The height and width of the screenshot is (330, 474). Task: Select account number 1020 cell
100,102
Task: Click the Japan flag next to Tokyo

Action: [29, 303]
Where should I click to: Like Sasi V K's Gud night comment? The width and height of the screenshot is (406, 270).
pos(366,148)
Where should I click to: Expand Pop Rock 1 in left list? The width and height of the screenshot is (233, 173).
--
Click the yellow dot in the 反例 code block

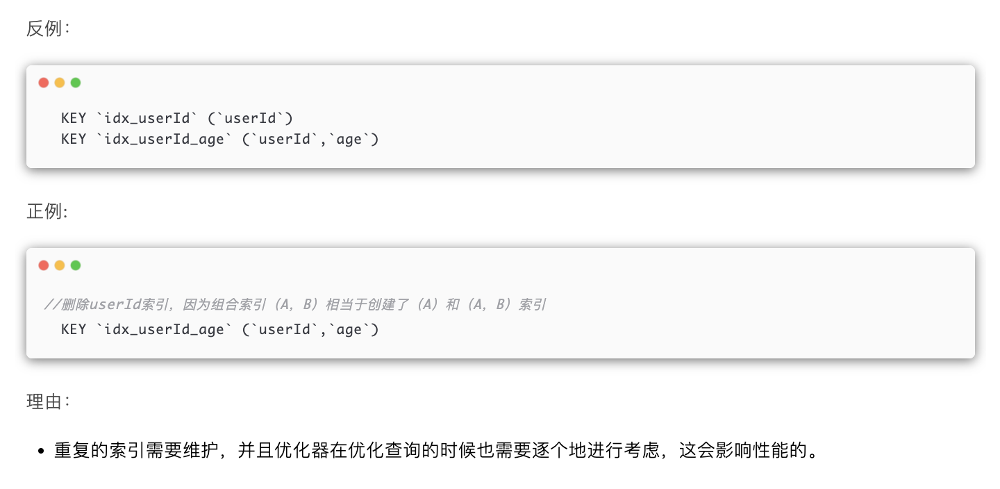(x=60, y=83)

#### [Work to complete]
Of all the entries above, retype exactly the lines from the line with "Where should I click to: Like" to the line with "Where should I click to: Expand", both included, and no others.

#### [Result]
Where should I click to: Like Sasi V K's Gud night comment? The width and height of the screenshot is (406, 270).
pos(366,148)
Where should I click to: Expand Pop Rock 1 in left list? The width and height of the screenshot is (233, 173).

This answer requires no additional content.